El contemplativo ha escogido la gracia de preferir lo único necesario, la perla preciosa. El tesoro escondido se le ha descubierto y él lo ha vendido todo para poseerlo. Cada día se nos ofrece un libro, dulce al paladar pero ardoroso al estómago que nos enseña el contenido de nuestra profecía (Ap 10,10-11). Solo tenemos que pararnos, hacer silencio y dejar hablar su Palabra. Ahí se nos muestra su verdadero y original rostro. Pienso que solo bebiendo de este manantial divino podemos descubrir su rostro en los hombres y mujeres que cada día nos crucemos en la vida. De lo contrario, corremos el riesgo de que, buscando el rostro de Dios, nos encontremos con nosotros mismos.

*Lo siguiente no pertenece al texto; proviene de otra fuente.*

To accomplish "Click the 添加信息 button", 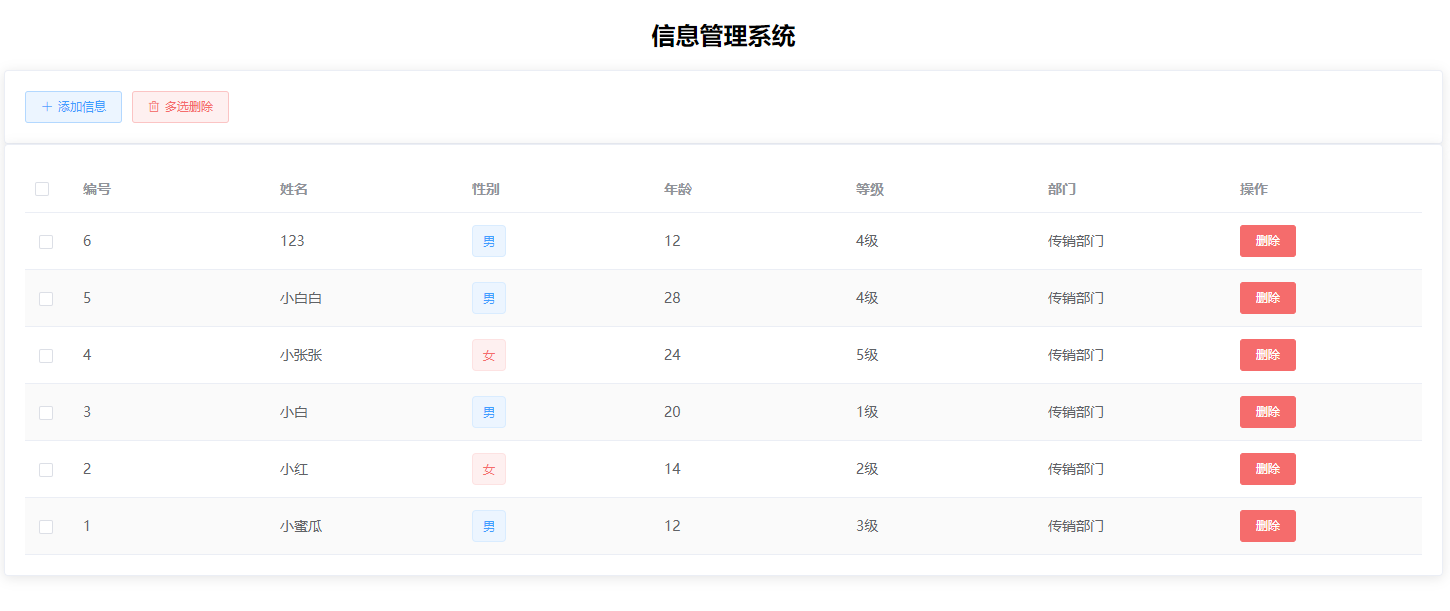I will [x=73, y=106].
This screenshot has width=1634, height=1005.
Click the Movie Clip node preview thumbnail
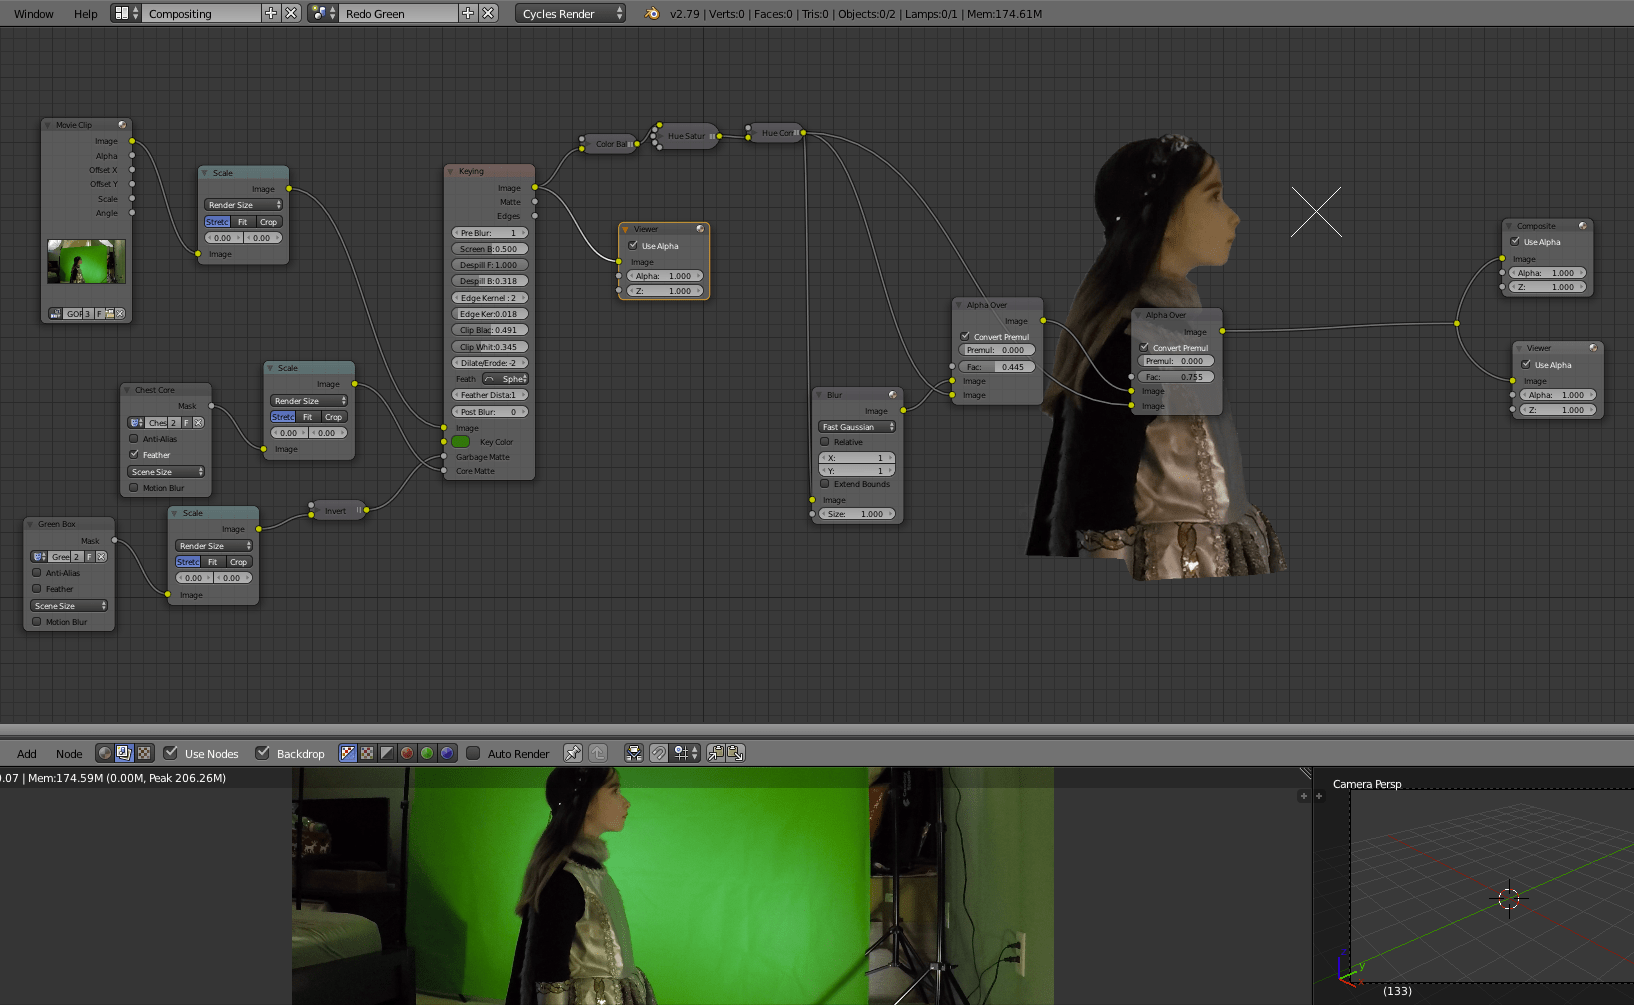coord(87,262)
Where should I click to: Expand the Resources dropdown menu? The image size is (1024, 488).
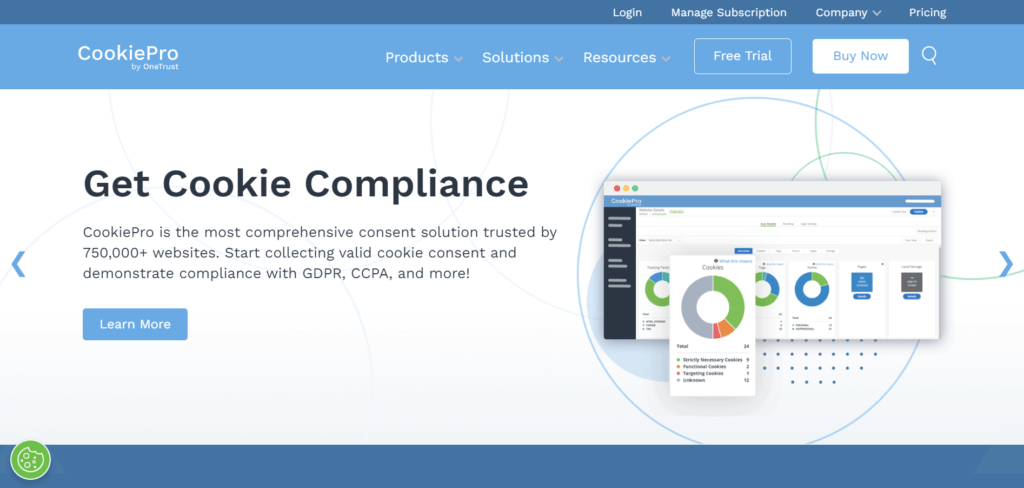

En esta línea, el mismo papa Francisco nos hacía caer en la cuenta, en su última encíclica Sobre el amor humano y divino del Corazón de Jesús, Dilexit nos, que no debemos reemplazar el amor de Cristopor demasiadas cosas «que terminan ocupando el lugar de ese amor gratuito de Dios que libera, vivifica, alegra el corazón y alimenta las comunidades […]. Solo su amor hará posible una humanidad nueva» (n. 219). Jesús hace una promesa muy clara y rotunda, que nos suele pasar desapercibida, a los que saben elegir la mejor parte: «No se la quitarán» (Lc 10,42).

Isaac de Nínive, para concluir, nos dejó escrito que el solitario establece su vida ante el rostro de Dios durante todas las horas, con la intención de sus pensamientos centrados en él y con su recuerdo guardado en el corazón. Por eso es «bandera de la esperanza de la Iglesia enclavada en el corazón de mundo» (Discurso 11). Porque con su vida de búsqueda incesante del rostro de Dios y mostrando una apacible belleza en todos los aspectos de su conducta, confiesa que hay una esperanza verdaderamente firme para los cristianos y toda la humanidad.

¡Hermano, hermana!, recemos cada noche antes de irnos a descansar el salmo Quam dilecta.